In the span of time since the last film, Lisbeth has adopted her rightful place of an avenging angel. Utilizing her hacking genius and formidable skills with a taser, she spends her nights righting wrongs for women everywhere. While the previous films in this series taught us the reasoning for this falls under her constant abuse within a broken system, Spider’s Web opens with an origin story of sorts. As Lisbeth makes her initial flight from an “evil man” – her abusive, sadistic father – she also leaves her sister behind. It is the type of event that completely sets up the Lisbeth we come to know, while also smacking the viewer in the head with deep-seeded levels of foreshadowing.
Lisbeth takes on a case to steal a top-secret weapons program developed by Frans Balder called “FireFall”, one which can randomly control any country’s weapons system worldwide. If it sounds very James Bond in nature, you’re on the right trail. Following this new spy-type path Lisbeth finds herself on, she recovers the program only to be double-crossed and then hunted by everyone from the NSA to the Swedish government as she fights to keep Frans and his autistic son alive. Thankfully she still has journalist Mikael Blomkvist at her beck and call to keep her ahead of the curve. Even if he has much less screen time and is now played by the far blander Swedish Ken doll, Sverrir Gudnason.
While all of the previous movies dealt with the seediest desires of the common man, this iteration looks to cast those noirish choices to the wind and instead jazz up Lisbeth with a bit of action-hero mystique. Claire Foy (The Crown) is more than up to the task. Though her Lisbeth is a bit “safer” than our previous takes on the character, it’s not due to anything out of Foy’s wheelhouse. She completely embodies every emotion and intensified reaction Lisbeth has throughout the film. She might still come in third in terms of who best played Lisbeth Salander, there has yet to be an actress who faltered in the role. The same cannot be said of Blomkvist.
What keeps Fede Alvarez’s electric action and high-octane pacing from truly clicking is the clunky script that feels stolen straight out of Pierce Brosnan’s trailer after he found out he was being recast as Bond. FireFall is such a generic and mundane device to drive the plot to exactly where you think its going, that every time it’s mentioned you have to hold your hand over your ear so your eyes won’t roll out of your skull.
The Girl in the Spider’s Web is a valiant attempt to reinvent a franchise, and almost everyone has shown up to play.

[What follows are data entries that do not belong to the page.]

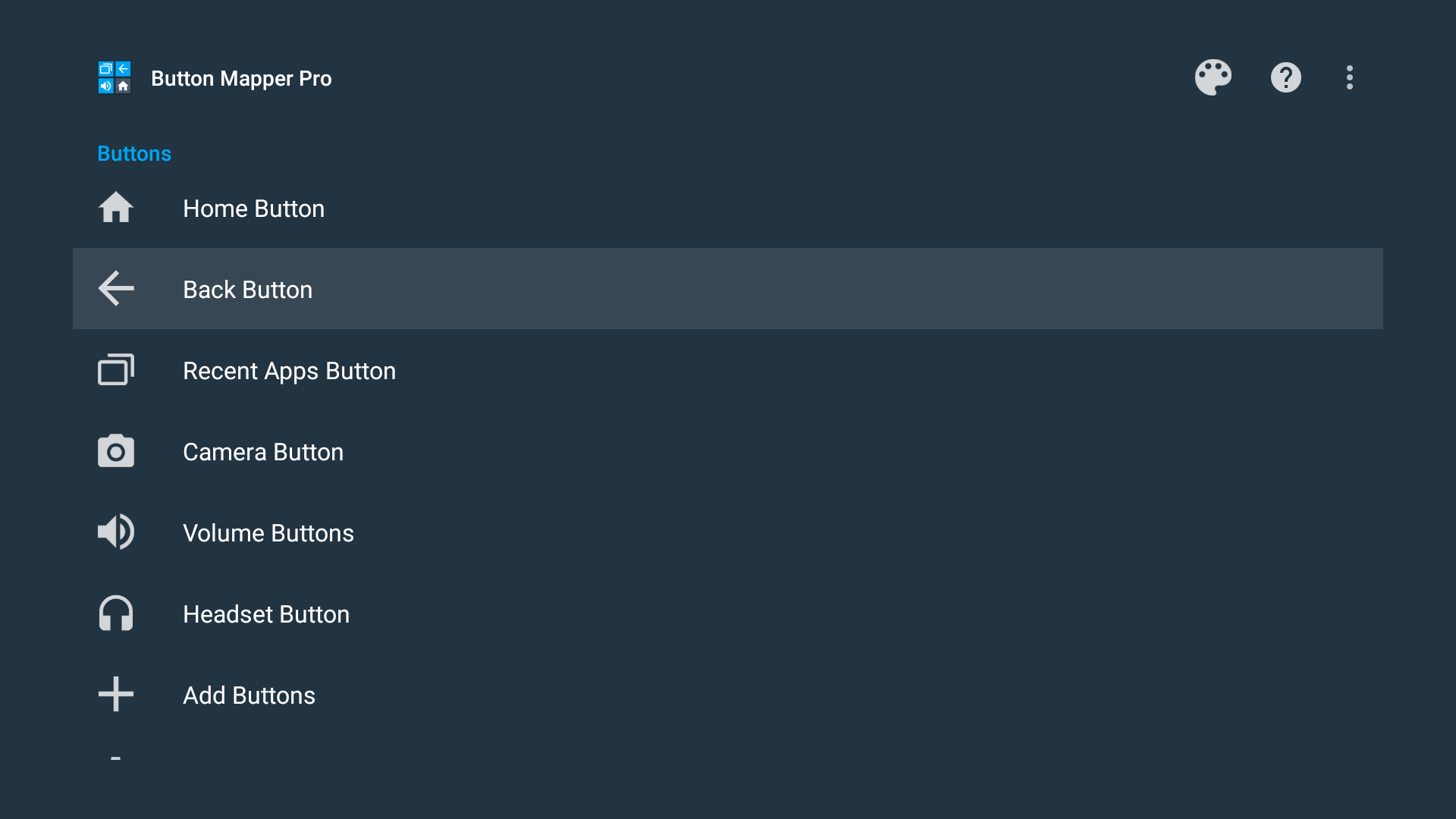The height and width of the screenshot is (819, 1456).
Task: Select Headset Button item
Action: point(265,614)
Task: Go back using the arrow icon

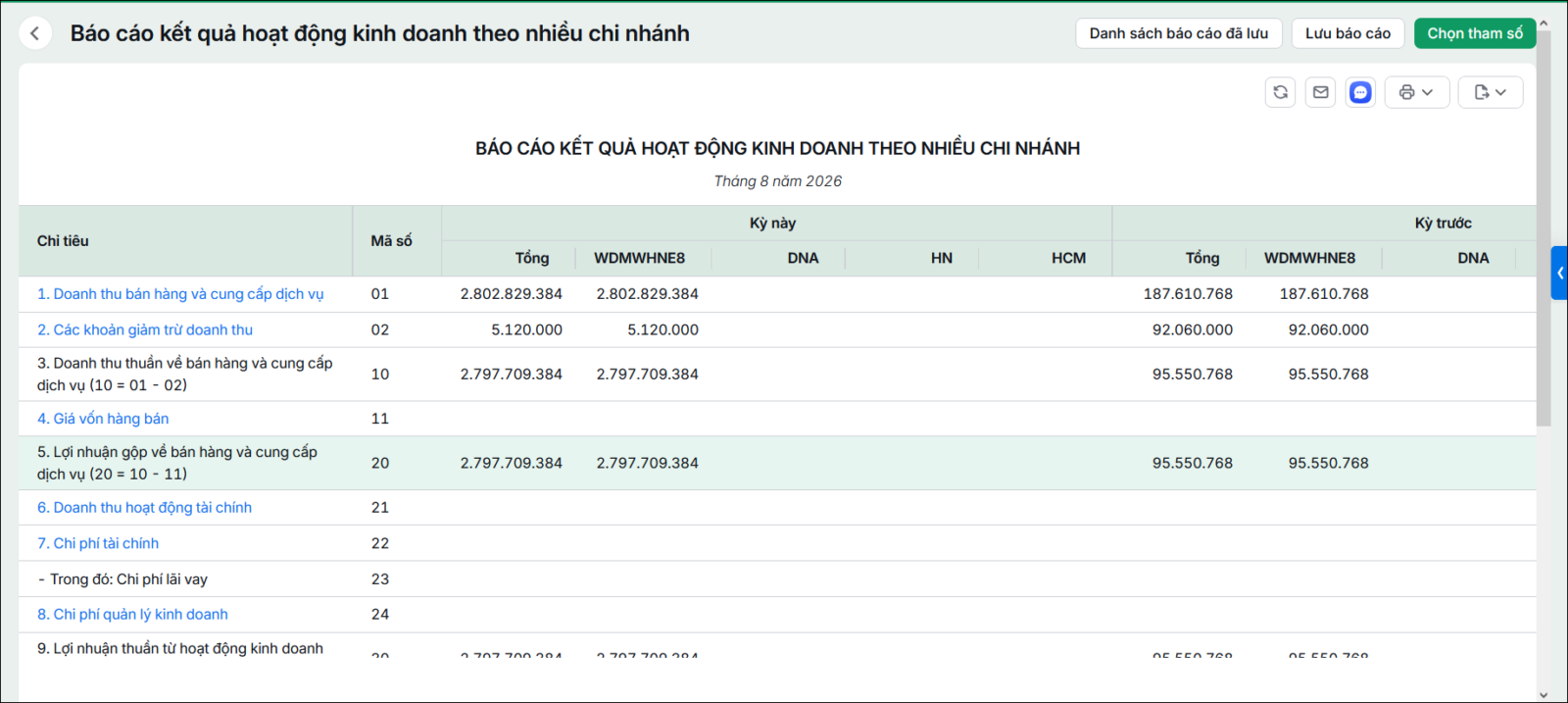Action: click(x=35, y=33)
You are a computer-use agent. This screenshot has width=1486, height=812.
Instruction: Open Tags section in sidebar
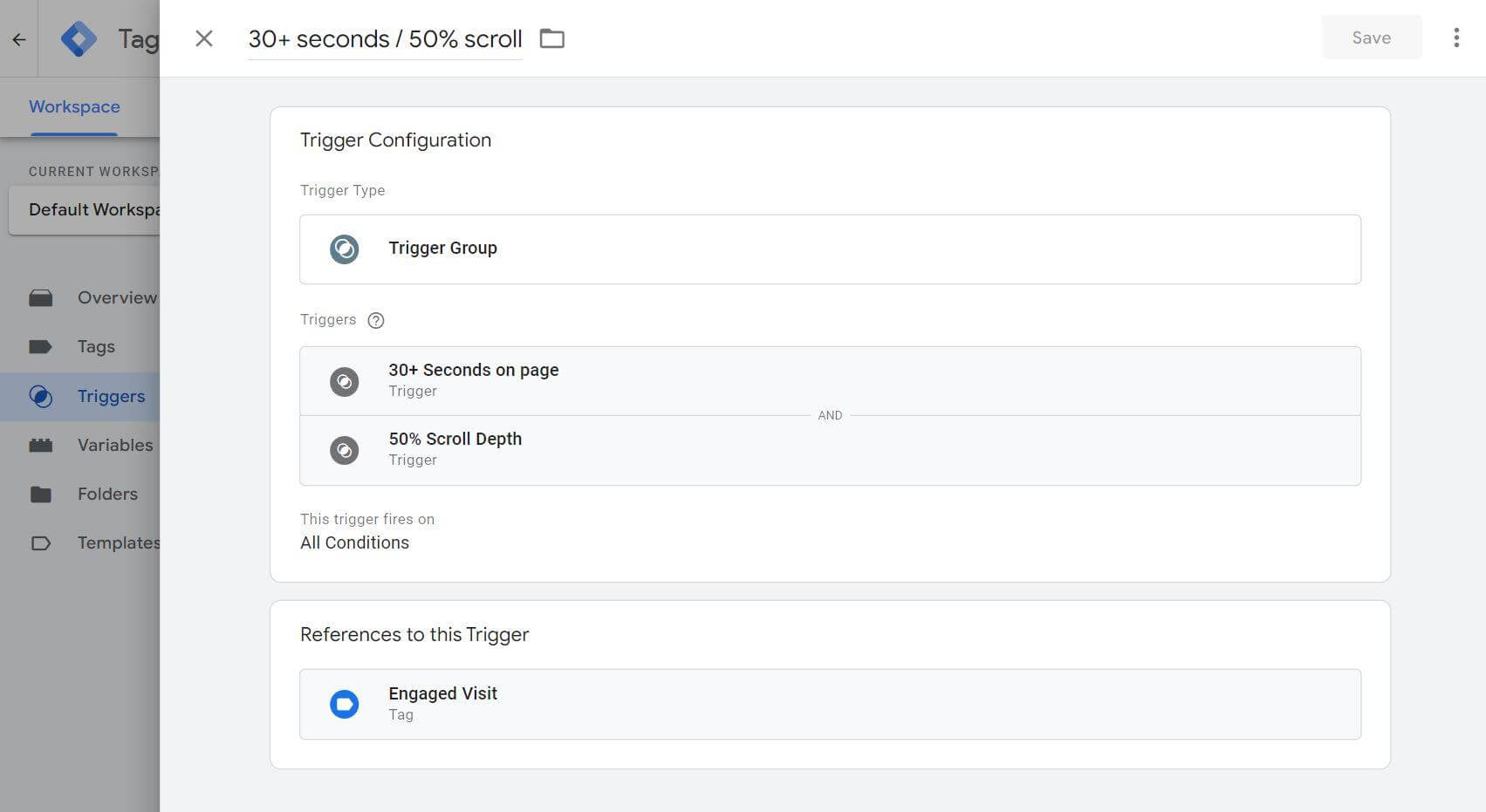[96, 346]
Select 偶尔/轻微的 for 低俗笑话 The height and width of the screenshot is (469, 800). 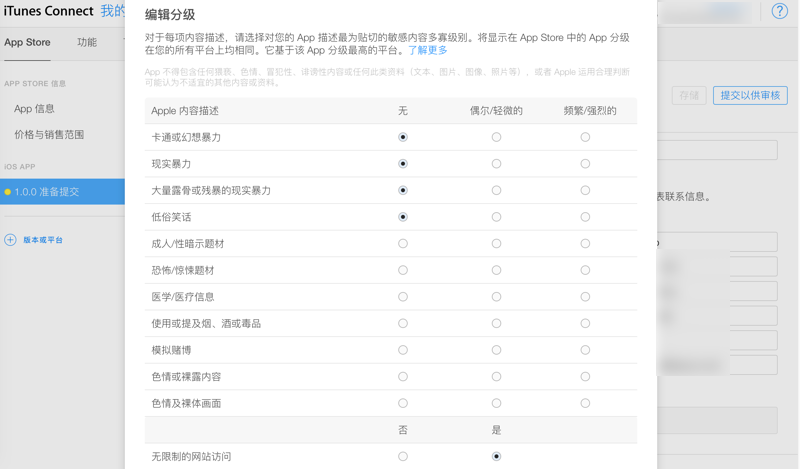point(496,217)

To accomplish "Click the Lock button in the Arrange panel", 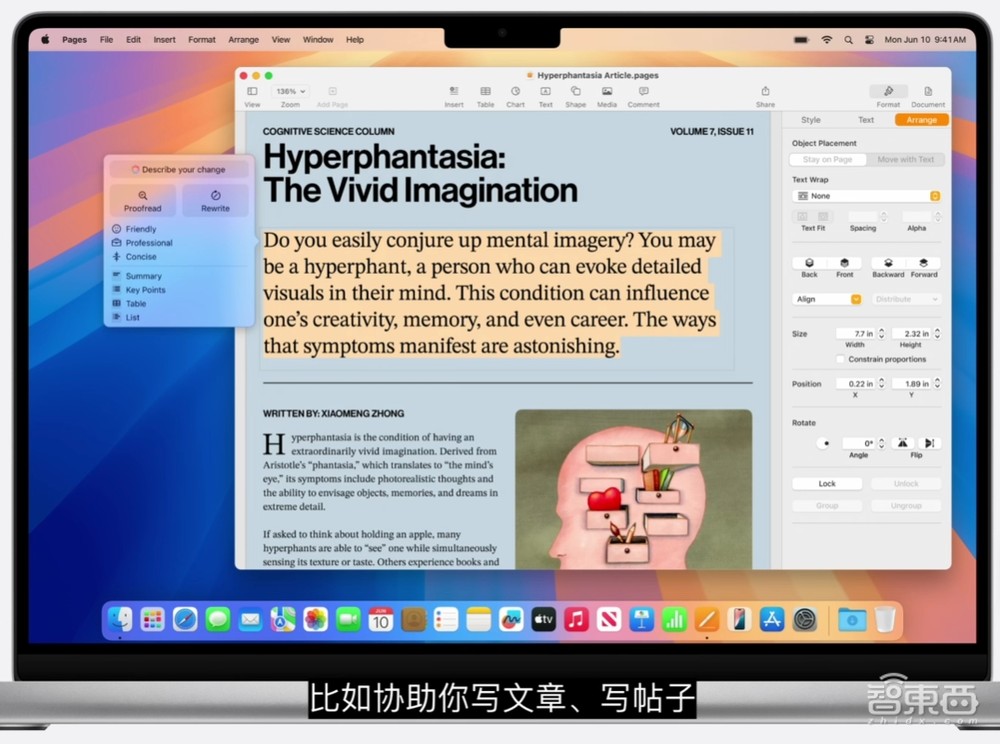I will 827,483.
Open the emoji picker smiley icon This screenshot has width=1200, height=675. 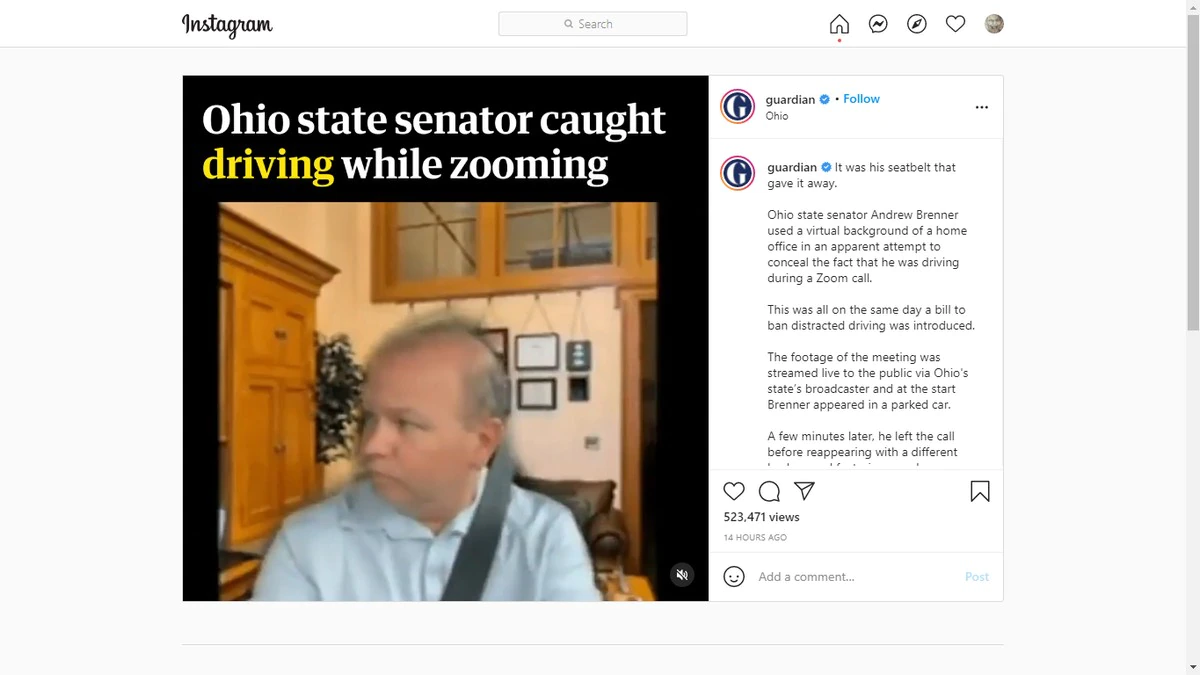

Unfortunately, this James Bond meets a kinky Jason Bourne has a story so predictable you can call every beat before the opening credits roll. Claire Foy walks away knowing she crafted her own take on the iconic Lisbeth Salander, and Fede Alvarez leaves still able to excitingly set the scene. With a tighter script and deeper plotting, this could have ended up more than simply The Girl with the Treadstone Tattoo.
Hollywood Outsider Review Score
Performances - 6.5
Screenplay - 4
Production - 6
5.5
Claire Foy and director Fede Alvarez deliver, unfortunately the extremely predictable script fails them.